Exercise objective >>
Rewrite the items starting at the line that contains "The width and" and ending at the line that contains "(x=248, y=152)", replacing "checkbox" with "toggle" and leaving everything else unchanged.

Dataset content >>
==================================================

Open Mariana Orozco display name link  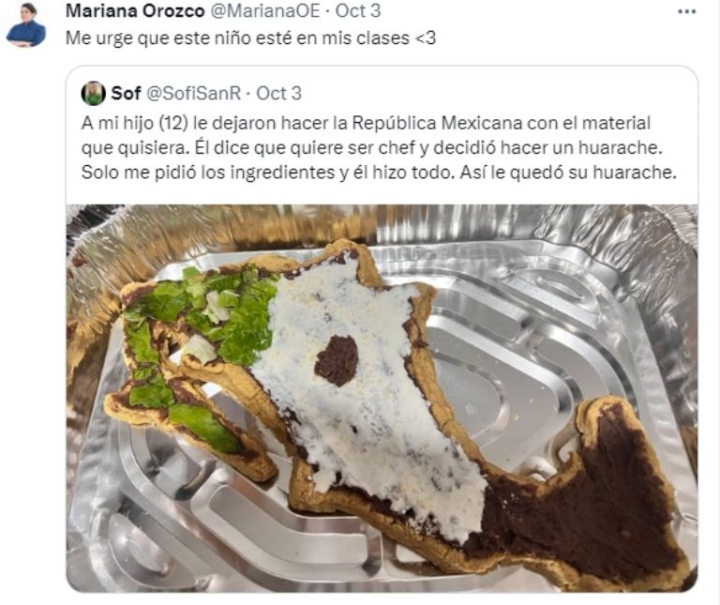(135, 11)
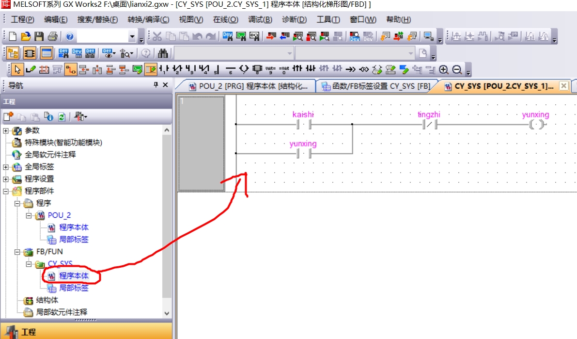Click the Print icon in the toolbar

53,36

==================================================

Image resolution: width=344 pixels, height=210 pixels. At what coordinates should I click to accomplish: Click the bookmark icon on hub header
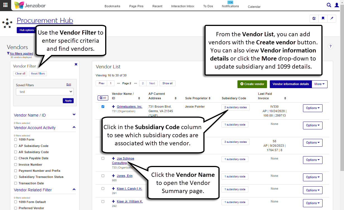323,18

==================================================

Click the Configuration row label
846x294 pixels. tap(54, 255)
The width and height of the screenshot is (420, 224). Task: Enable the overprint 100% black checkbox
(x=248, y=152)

==================================================

The solution >>
The width and height of the screenshot is (420, 224). Task: Enable the overprint 100% black toggle
(x=248, y=152)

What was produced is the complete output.